Pete Buttigieg, USDOT secretary, noted in an April 9 White House Briefing that spurring “equity” and “climate” investments in transportation via efforts such as the American Jobs Plan and RAISE grants is how the Biden administration expects to help more of the nation “thrive.”
“I would argue that infrastructure is the foundation that makes it possible for people to live and work well. And you can’t live or work or thrive without things like roads, clean water, electricity, broadband — yes, that’s infrastructure,” he said during the Briefing. “And investing in a full vision of infrastructure is how we build a safer and more prosperous America, and ultimately, I believe, critical to the American Dream.”
Buttigieg added that he views USDOT as but one federal agency helping “lay out the broad policy strokes” in terms of making more equity- and climate-focused infrastructure investments.

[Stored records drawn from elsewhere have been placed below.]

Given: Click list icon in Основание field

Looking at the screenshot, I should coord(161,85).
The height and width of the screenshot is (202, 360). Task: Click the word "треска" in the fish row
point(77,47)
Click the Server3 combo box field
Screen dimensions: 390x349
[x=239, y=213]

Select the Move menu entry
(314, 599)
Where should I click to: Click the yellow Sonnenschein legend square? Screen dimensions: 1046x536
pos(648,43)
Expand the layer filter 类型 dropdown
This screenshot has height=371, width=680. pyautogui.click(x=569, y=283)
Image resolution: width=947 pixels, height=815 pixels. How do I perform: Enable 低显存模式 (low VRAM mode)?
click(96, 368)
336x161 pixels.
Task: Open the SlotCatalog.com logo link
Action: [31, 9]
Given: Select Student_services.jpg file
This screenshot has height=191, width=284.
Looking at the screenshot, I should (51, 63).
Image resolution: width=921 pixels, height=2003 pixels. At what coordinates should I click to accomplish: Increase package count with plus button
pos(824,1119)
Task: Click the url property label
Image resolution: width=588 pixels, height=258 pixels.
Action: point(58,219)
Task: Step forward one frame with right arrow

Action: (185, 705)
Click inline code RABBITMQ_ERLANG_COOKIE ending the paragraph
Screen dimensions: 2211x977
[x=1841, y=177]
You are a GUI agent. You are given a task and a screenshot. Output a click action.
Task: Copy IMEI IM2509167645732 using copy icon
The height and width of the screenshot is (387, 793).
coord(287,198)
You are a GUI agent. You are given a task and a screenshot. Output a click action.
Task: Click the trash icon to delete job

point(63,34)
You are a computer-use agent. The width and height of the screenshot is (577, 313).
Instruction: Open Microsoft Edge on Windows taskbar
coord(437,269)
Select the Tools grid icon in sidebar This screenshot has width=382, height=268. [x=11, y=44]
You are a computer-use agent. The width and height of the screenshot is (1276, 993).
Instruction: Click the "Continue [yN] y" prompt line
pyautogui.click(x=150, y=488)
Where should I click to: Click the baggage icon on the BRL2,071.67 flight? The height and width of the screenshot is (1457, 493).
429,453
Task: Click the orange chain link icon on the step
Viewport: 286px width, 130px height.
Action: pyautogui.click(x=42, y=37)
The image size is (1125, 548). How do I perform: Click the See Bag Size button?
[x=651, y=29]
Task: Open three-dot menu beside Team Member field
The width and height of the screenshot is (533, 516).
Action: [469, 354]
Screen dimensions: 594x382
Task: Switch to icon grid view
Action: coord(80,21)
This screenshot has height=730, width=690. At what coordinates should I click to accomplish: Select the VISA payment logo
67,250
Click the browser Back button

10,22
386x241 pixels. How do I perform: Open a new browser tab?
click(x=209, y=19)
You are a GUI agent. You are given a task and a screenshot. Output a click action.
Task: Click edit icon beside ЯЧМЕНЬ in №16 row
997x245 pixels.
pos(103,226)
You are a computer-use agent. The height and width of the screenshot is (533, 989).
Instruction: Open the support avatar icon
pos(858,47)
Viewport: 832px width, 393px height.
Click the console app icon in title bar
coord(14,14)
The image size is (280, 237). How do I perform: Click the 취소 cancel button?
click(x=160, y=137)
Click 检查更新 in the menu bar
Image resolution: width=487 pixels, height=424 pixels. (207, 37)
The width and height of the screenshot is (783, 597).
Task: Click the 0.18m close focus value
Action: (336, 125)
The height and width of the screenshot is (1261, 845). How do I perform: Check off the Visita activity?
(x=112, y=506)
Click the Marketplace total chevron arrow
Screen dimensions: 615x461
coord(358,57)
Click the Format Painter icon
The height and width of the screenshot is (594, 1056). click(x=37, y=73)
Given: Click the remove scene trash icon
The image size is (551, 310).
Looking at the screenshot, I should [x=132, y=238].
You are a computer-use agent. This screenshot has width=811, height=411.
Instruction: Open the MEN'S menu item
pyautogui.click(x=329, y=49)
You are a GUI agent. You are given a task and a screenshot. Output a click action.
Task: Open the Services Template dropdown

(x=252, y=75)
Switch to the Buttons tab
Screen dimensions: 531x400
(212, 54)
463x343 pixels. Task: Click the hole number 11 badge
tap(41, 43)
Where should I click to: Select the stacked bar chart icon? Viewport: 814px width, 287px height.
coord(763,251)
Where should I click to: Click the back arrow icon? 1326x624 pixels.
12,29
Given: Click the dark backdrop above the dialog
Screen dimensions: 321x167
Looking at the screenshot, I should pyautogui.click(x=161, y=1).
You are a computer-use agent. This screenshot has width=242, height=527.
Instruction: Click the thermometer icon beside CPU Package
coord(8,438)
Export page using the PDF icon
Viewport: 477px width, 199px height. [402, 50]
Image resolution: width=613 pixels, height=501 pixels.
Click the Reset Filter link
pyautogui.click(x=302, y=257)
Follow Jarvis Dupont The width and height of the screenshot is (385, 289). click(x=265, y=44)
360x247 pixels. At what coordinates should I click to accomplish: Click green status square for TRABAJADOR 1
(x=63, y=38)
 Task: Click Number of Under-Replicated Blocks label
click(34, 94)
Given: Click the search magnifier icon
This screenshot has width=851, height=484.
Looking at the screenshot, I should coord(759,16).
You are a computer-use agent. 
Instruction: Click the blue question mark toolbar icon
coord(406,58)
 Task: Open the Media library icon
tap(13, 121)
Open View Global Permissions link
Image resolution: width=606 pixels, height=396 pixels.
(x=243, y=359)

“We’ve made sure that that first wave of calls for applications clarified that we’re looking for great projects that also bear on things like equity and climate that are important to this administration. And you’ll continue to see that in the program design,” he emphasized. “So, part of what we’re trying to do here is make sure there’s an ample set of resources to go around. We’ve got to make sure there’s enough to raise the bar in the country as a whole.”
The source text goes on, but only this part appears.